→ **WORK INSTRUCTIONS**:
When the string "Expand" is part of a line below, that line should be copied.

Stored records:
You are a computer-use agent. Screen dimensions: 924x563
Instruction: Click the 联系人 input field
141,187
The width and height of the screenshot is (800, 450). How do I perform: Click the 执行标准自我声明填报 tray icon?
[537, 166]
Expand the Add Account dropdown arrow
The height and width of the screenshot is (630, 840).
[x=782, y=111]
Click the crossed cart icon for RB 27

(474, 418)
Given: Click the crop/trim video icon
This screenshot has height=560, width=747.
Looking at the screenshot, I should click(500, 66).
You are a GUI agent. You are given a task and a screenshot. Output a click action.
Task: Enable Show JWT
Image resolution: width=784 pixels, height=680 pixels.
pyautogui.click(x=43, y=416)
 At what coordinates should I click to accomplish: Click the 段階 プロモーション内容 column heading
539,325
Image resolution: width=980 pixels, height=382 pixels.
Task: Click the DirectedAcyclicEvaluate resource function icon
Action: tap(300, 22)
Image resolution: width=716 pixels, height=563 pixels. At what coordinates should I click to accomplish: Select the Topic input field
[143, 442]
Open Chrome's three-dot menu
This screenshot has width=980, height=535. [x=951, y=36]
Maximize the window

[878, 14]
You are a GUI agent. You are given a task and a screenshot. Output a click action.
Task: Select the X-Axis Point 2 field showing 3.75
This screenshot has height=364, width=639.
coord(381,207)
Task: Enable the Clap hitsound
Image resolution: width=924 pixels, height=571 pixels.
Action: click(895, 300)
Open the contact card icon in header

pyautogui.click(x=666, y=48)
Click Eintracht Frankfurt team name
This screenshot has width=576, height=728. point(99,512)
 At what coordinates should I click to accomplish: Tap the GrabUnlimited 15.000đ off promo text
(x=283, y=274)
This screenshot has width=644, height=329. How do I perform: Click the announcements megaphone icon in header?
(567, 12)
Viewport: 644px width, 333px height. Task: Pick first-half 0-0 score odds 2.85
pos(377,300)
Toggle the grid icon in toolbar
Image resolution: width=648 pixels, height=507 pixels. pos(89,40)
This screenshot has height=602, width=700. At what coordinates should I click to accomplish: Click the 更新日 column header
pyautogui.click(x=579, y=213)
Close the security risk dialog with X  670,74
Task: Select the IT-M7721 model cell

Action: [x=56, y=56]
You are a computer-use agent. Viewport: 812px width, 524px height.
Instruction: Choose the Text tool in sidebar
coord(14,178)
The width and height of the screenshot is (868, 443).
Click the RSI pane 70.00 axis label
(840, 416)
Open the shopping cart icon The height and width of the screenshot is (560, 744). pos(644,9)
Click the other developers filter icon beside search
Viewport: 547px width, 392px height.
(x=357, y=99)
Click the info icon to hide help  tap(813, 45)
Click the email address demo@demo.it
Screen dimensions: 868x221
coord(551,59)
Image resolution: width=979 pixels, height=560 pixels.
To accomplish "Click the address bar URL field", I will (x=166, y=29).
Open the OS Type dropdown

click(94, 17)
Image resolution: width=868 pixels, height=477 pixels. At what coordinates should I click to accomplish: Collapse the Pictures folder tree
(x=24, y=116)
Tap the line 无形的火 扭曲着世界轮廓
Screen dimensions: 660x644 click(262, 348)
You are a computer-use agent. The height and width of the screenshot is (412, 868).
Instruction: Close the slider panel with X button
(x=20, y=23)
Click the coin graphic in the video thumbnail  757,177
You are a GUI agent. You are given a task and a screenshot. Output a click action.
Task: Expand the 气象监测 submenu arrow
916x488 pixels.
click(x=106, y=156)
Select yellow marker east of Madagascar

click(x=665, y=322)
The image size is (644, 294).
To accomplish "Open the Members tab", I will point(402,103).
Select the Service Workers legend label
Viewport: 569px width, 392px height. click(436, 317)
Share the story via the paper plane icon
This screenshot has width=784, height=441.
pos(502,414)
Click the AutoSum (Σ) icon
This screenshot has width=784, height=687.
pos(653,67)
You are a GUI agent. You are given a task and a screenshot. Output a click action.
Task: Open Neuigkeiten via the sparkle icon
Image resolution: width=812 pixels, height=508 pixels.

→ **ANSWER BOX**:
Expand the Add Account dropdown arrow
Task: Expand the 气象监测 submenu arrow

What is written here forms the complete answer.